# WHAT YOU SHOULD DO
I'd like the entries repeated exactly, pictures omitted.

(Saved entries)
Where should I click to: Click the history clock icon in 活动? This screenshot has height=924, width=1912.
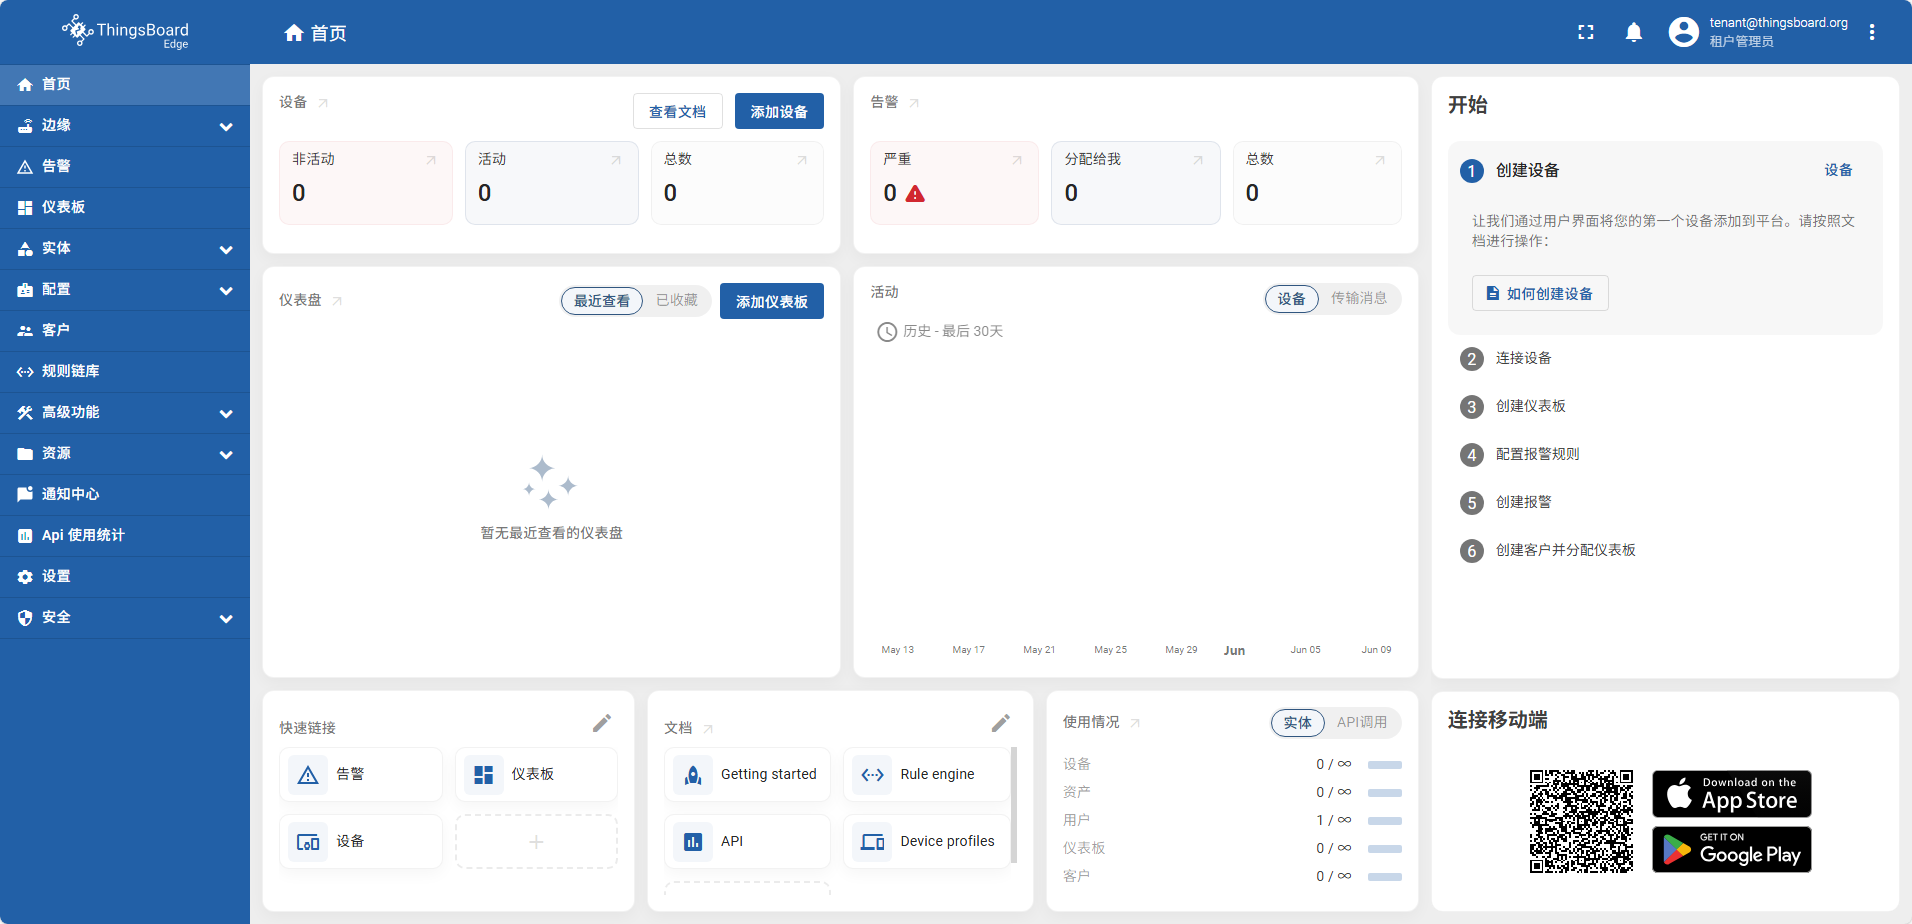[887, 332]
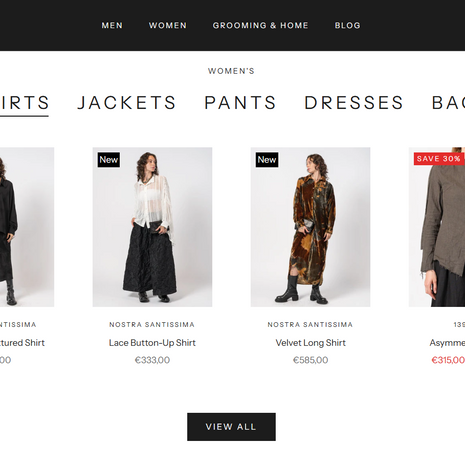Viewport: 465px width, 465px height.
Task: Switch to the DRESSES tab
Action: [x=354, y=103]
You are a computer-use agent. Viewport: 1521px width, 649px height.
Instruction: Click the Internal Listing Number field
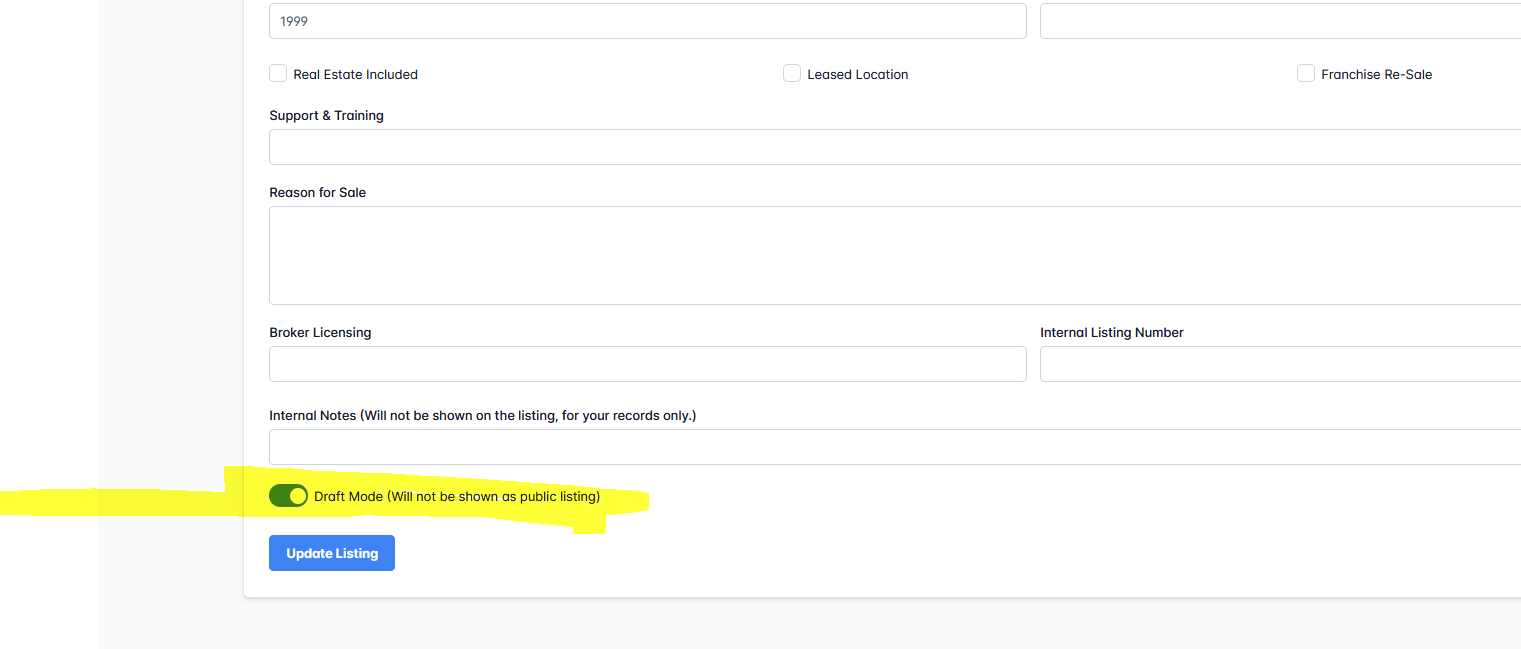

# REPLY TO THE EXERCISE
Where should I click to: Click the history clock icon in 活动? This screenshot has height=924, width=1912.
[887, 332]
Viewport: 465px width, 465px height.
Task: Switch to the DRESSES tab
Action: [x=354, y=103]
You are a computer-use agent. Viewport: 1521px width, 649px height.
Instruction: Click the Internal Listing Number field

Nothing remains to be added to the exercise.